13. In all cases, document in words why you are making particular mapping decisions. Although a policy-based city plan is highly desirable, if you decide to take a map-centered approach, you still need to record what land use planning principles you were considering as the map was being drawn or changed. This step increases both ability to withstand legal challenges and ability of average citizens to understand the "why" of municipal zoning and development approval actions and therefore to support them.
14. If you are part of a metropolitan area, even a mostly agricultural part of a Census-designated metropolitan area, pay close attention to what is happening in the metro area. Are population, number of jobs, and property values increasing?
Is the population composition changing in any way, due to immigration, aging in place, or lack of in-migration of people from other cities? Are major employers leaving or arriving? Is your airport expanding or contracting? What about military bases? Are many or even most of your residents working at home, at least part of the time? Are your residents calling ride-hailing services instead of owning a second car? Are shopping preferences overwhelmingly leaning toward online purchasing and discount stores rather than historic downtowns or malls? These should give you some important clues about future land use.

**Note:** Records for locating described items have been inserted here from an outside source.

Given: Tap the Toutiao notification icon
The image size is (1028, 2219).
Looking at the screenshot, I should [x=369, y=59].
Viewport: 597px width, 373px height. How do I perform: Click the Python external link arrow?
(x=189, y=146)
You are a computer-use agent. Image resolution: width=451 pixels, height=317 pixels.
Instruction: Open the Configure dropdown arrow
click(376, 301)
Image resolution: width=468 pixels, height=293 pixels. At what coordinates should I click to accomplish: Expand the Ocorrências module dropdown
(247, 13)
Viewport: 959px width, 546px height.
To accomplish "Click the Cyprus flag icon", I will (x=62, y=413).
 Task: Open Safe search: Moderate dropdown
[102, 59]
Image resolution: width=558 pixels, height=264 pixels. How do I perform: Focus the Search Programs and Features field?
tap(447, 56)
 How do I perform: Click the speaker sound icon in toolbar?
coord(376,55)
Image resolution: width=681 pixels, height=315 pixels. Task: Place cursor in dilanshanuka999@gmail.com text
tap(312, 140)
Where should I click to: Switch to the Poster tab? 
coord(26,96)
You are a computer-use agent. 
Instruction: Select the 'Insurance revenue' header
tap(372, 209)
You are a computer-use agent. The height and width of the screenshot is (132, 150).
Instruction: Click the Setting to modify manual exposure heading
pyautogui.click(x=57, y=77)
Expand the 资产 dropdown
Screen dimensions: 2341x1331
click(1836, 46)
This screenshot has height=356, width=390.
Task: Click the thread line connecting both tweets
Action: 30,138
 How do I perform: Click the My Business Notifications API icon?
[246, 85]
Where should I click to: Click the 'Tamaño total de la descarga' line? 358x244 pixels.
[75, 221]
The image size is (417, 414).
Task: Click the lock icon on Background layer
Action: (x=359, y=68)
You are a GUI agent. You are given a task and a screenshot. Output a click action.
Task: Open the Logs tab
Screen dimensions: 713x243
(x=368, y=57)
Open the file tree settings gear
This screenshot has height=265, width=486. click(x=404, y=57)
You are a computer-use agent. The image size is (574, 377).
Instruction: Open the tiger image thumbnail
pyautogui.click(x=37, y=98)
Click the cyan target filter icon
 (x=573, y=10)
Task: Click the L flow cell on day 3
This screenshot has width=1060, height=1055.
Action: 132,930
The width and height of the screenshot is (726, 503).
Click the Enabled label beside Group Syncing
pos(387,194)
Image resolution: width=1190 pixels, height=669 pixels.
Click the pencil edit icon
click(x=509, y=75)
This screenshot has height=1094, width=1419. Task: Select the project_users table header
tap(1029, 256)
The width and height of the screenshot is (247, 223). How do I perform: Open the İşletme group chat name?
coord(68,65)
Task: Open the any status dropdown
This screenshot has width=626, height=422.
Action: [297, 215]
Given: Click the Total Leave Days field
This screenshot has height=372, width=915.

15. If you have active agricultural land uses in your community, consider their value to future generations. Consider their value to you in case of national emergency threatening the integrity of the food supply. And think of their value as open space.
However, if your policy is to convert agricultural land use to residential and other urbanized land uses, make sure that reasonably expected population increases in your metropolitan area justify this conversion. Otherwise, don't plan conversion to urban uses. If you think the land is more appropriate as conservation land because it is poorly producing agricultural land, that's reasonable too.
16. If you are at the edge of a metropolitan area, or if you are planning for a town or small city that encompasses most of the urbanized land development within your boundaries, consider establishing open space buffers or greenbelts at the periphery of your town as urban sprawl solutions. You'll send the signal that this marks the end of the urban development, and future expansions should fit within that boundary.
17. In most cases give private developers some choices. If you map only one parcel of undeveloped land in your entire community for commercial development, that pretty much denies options if that parcel is not for sale. If you limit choices too strictly, expect an uproar or a lawsuit. Obviously, if you follow most of our principles and document the data that you rely on, you might win, but really do your homework when you want to limit future development of a particular land use sharply.
We are not saying that these are the only principles or even the most applicable ones for your city. Our suggestions are thought starters for you as you begin to develop your comprehensive plan contents or reassess your zoning ordinance.